* Отрывок:
Однако, обязанности испрашивать куратора для minores не существует; это вопрос их воли. Если куратор не испрошен, minor сохраняет свою дееспособность, как совершеннолетний; он может, как прежде, просить о restitutio in integrum. Впрочем, такие minores без попечителей в позднейшем праве составляют исключение, и Юстиниан говорит в своих Институциях в виде общего правила: «Masculi puberes et feminae viripotentes usque ad vicesimum quintum annum completum curatores accipiunt» (pr. Jn. 1. 23). Возраст полного совершеннолетия т. обр. фактически отодвинулся до 25 лет, а положение лиц от 14 до 25 лет почти сравнялось с положением infantiae majores.
2. Tutela mulierum. Второй случай, где римское право знает tutela, есть опека над женщинами. Женщина в старое время, и не только в римском праве, считается недееспособной даже тогда, когда она не находится ни под властью отца ни под властью мужа. Причина этого заключается не столько в какой-нибудь грубости нравов, сколько в характере примитивного правопорядка: как мы знаем, в древнее время обладание правом и защита его предполагали способность субъекта владеть оружием.

* Исходные материалы:
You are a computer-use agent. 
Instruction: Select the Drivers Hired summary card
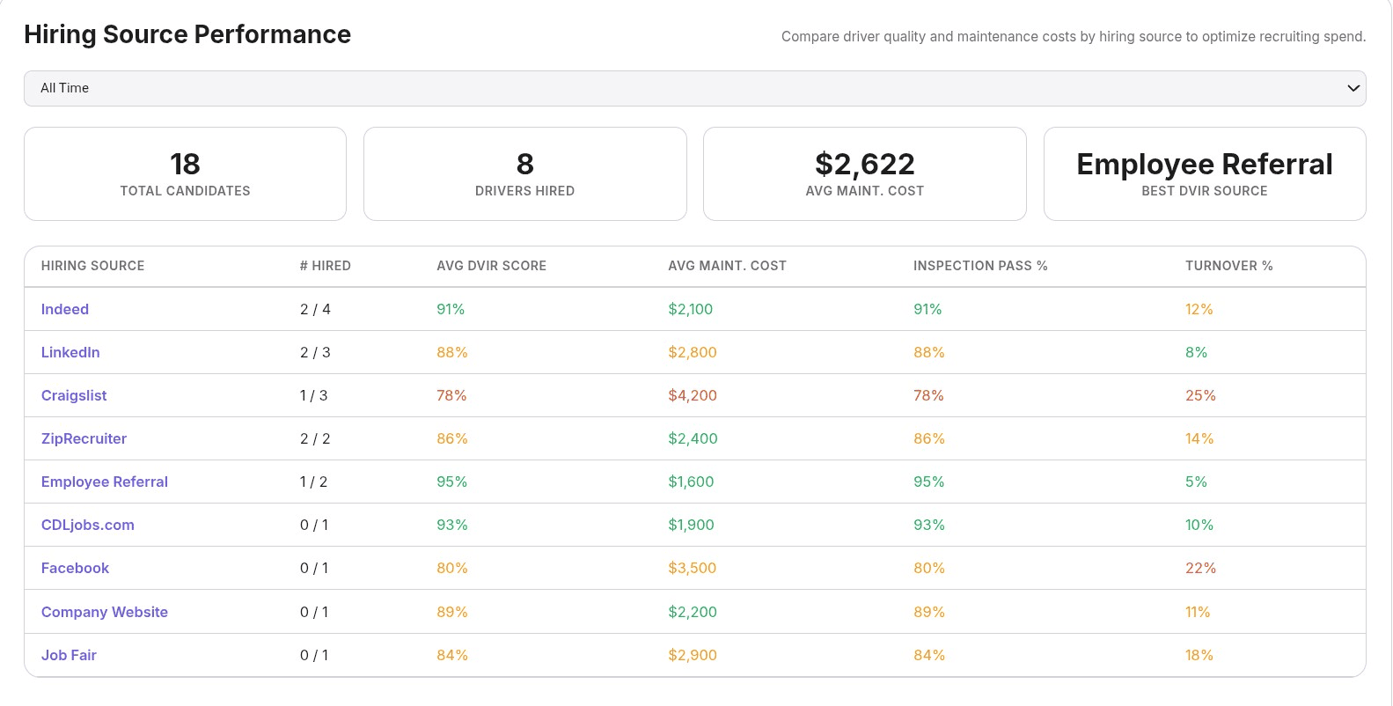pos(524,174)
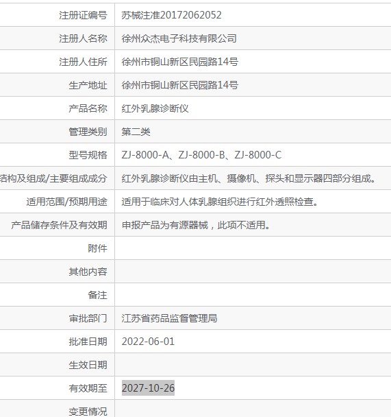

* Задание A:
До какого возраста, согласно отрывку, фактически отодвинулся возраст полного совершеннолетия?
* Задание B:
Выпишите все латинские слова и выражения, которые встречаются в отрывке, не считая цитаты из Институций Юстиниана и ссылки на неё.

* Письменный ответ A:
До 25 лет.

* Письменный ответ B:
minores, minor, restitutio in integrum, infantiae majores, Tutela mulierum, tutela